◆ AVAILABLE DATA:
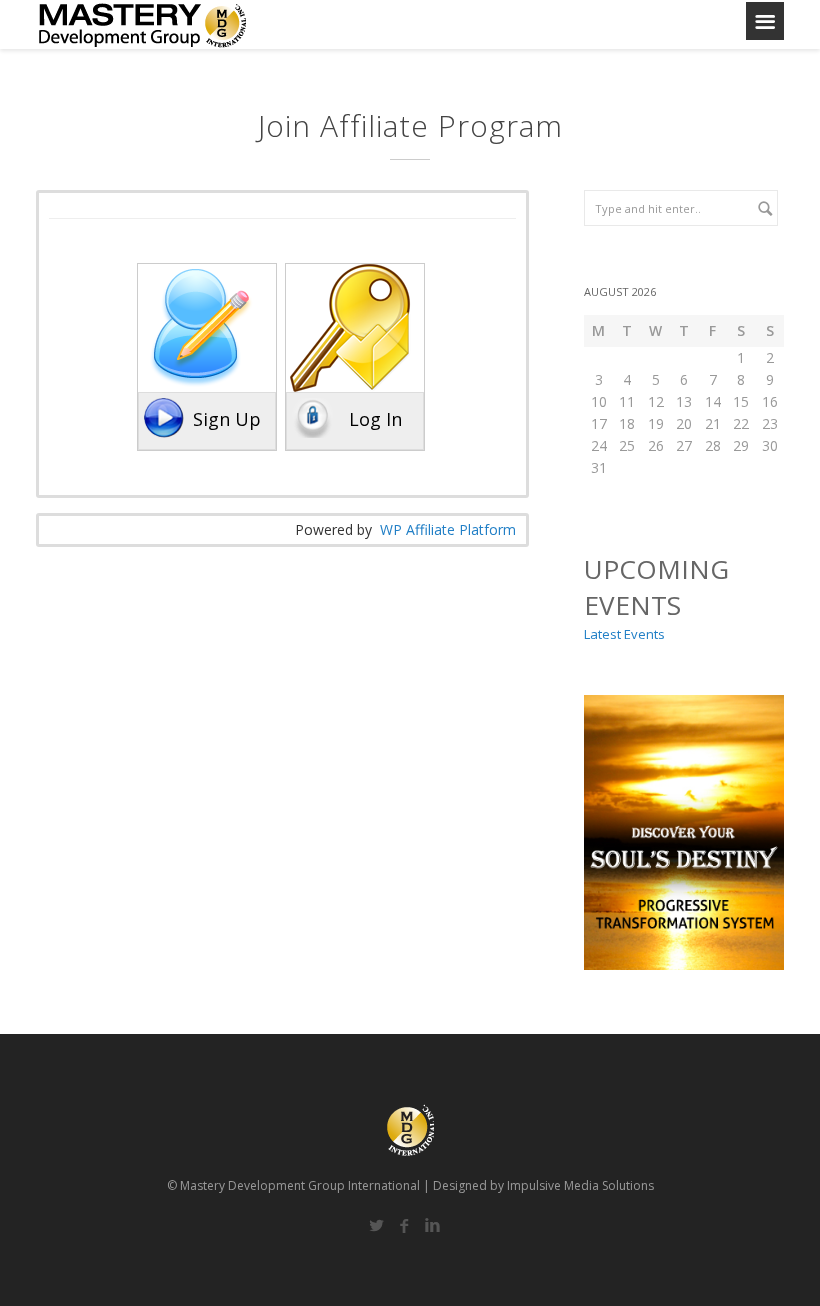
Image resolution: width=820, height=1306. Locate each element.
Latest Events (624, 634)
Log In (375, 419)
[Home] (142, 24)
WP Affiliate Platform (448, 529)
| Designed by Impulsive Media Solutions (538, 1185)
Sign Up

◆ TASK DIRECTIONS: Please extract exactly, and only, the lines from the line containing "Latest Events (624, 634)" through the last line of the records.

◆ TASK ANSWER:
Latest Events (624, 634)
Log In (375, 419)
[Home] (142, 24)
WP Affiliate Platform (448, 529)
| Designed by Impulsive Media Solutions (538, 1185)
Sign Up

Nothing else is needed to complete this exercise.